Alle Gaddafi-treuen Städte wurden ähnlich behandelt. Deutlich wird das auf der Fahrt nach Zintan, der grössten Stadt in den Nafusa-Bergen im Westen des Landes. Am Weg liegen die Orte al-Awaniya, Zawiyat al-Bagul und West Rayaynah. Sie waren vom Stamm der Maschaschiya bewohnt, die als UnterstützerInnen Gaddafis galten. Heute sind die Städte zerstört – die Geschäfte ausgebrannt, die Häuser geplündert und die Autos demontiert. Auf einem grossen Schild steht: «Militärzone. Betreten verboten».
Der Militärkommandant von Zintan, Abu Bakr Emhamed, ist eine der mächtigsten Personen in Libyen. Er befehligt sechzig Milizen mit mehr als 10 000 Männern. Sie herrschen über die Ölförderanlagen sowie den internationalen Flughafen von Tripolis und sind die einzigen, die ein Mitglied des Gaddafi-Clans gefangen halten: Seif al-Islam – den Sohn des ehemaligen Diktators, der das politische Erbe seines Vaters hätte antreten sollen. Emhamed bedauert gegenüber der WOZ, was mit den Maschaschiyas passiert ist: «Es ist Krieg, und man kann nicht alle kontrollieren.» Ausserdem seien daran viele andere Milizen der Region beteiligt gewesen. «Nicht nur unsere», fügt er hinzu. Man müsse die Männer verstehen, fällt Mustah Aburawi, sein Assistent, ein. «Von diesen Orten aus wurden ihre Familien beschossen, all diese Grausamkeiten begangen.» Es ist die übliche Rechtfertigung für Rache.

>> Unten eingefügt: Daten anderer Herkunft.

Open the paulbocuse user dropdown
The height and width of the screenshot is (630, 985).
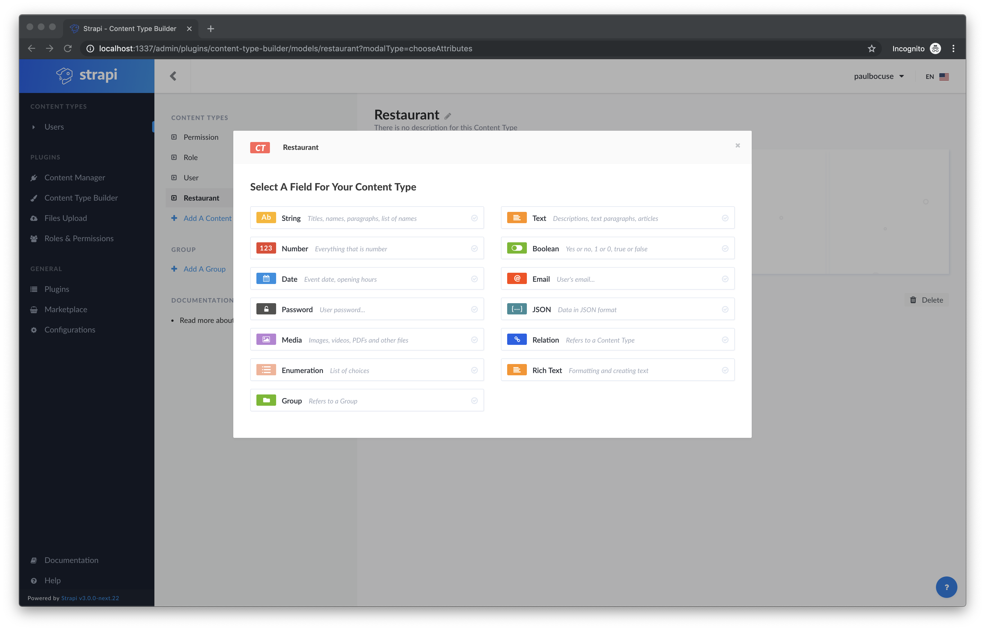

Auch die Brigaden von Zintan werden im Uno-Menschenrechtsbericht der Misshandlung und Folter beschuldigt. Aber weder in Libyen noch in Europa scheint es jemanden zu stören, dass dies zum Aufbau einer demokratischen Gesellschaft nicht passt.
Ein Uno-Bericht
Anfang März veröffentlichte eine Untersuchungskommission des Uno-Menschenrechtsrats ihren Bericht über Libyen. Dabei kam sie zum Schluss, dass die Nato-Truppen bei ihrem Kriegseinsatz stark darum bemüht waren, zivile Opfer zu vermeiden. Gleichzeitig wirft sie Gaddafis Truppen wie auch den Rebellen weitreichende Menschenrechtsverletzungen vor, die von Folter über Hinrichtungen bis hin zur Vertreibung vieler Tausend Menschen reichen. So haben in Libyen nach Angaben der Menschenrechtsorganisation Human Rights Watch 172 000 Menschen ihren Wohnort verlassen. Davon sind mindestens 120 000 BewohnerInnen, die aus Gaddafi-treuen Städten flüchteten.